** start Text shown **

# 80cm - Blyxa Hills



## gf225 (Mar 26, 2005)

*Fish* -

_Hyphessobrycon amadae _(Ember tetra)
_Hyphessobrycon matae_ (Rio Meta tetra)
_Otocinclus sp._ (Oto)
_Caradina multindentata_ (Amano shrimp)

*Plants* -

_Blyxa japonica
Glossostigma elatinoides
Lilaeopsis brasiliensis
Pogostemon helferi
Anubias barteri var. nana
Eleocharis acicularis
Cryptocoryne wendtii 'Green'
Rotala sp. 'Green'
Rotala rotundifolia_

















[/quote]


----------



## Jervis (Feb 22, 2008)

It's simply inspirational... everything is so fresh and green!!!


----------



## Jessie (Apr 23, 2007)

It does feel very fresh! I love it! Your fish selection is great too.


----------



## goalcreas (Nov 20, 2006)

Wow, I saw the close up photo's on ASW and wondered what the whole tank looked like.
Very impressive.


----------



## trackhazard (Sep 20, 2006)

Very nice.

** end Text shown **

_Set of tasks_
(a) Can you reproduce everything in the Blyxa Hills thread from "## gf225 (Mar" down to "multindentata_ (Amano shrimp)"?
(b) Answer these questions about the Blyxa Hills thread:
(i) What common name does it give for Caradina multindentata?
(ii) Where did goalcreas see the close-up photos?
(iii) Which variety of Cryptocoryne wendtii appears in the plant list?
(c) Does each statement agree with the Blyxa Hills thread? Answer yes or no, and quote the words that decide it.
(i) Jessie praises the fish selection.
(ii) Before posting, goalcreas had already seen the whole tank.
(iii) Jervis describes everything as fresh and green.
The material that comes next is unrelated to the Blyxa Hills thread.

** start Given data **

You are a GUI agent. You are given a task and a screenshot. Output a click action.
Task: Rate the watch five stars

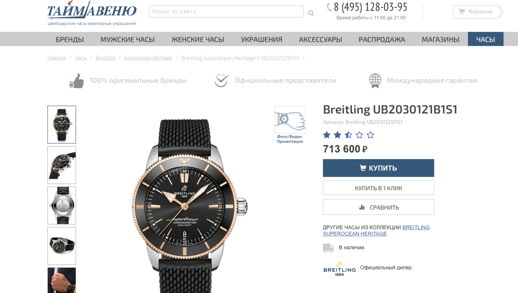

** end Given data **

_Answers to the exercises_
(a)
## gf225 (Mar 26, 2005)

*Fish* -

_Hyphessobrycon amadae _(Ember tetra)
_Hyphessobrycon matae_ (Rio Meta tetra)
_Otocinclus sp._ (Oto)
_Caradina multindentata_ (Amano shrimp)

(b)
(i) Amano shrimp
(ii) On ASW
(iii) 'Green'

(c)
(i) Yes: "Your fish selection is great too."
(ii) No: "wondered what the whole tank looked like."
(iii) Yes: "everything is so fresh and green!!!"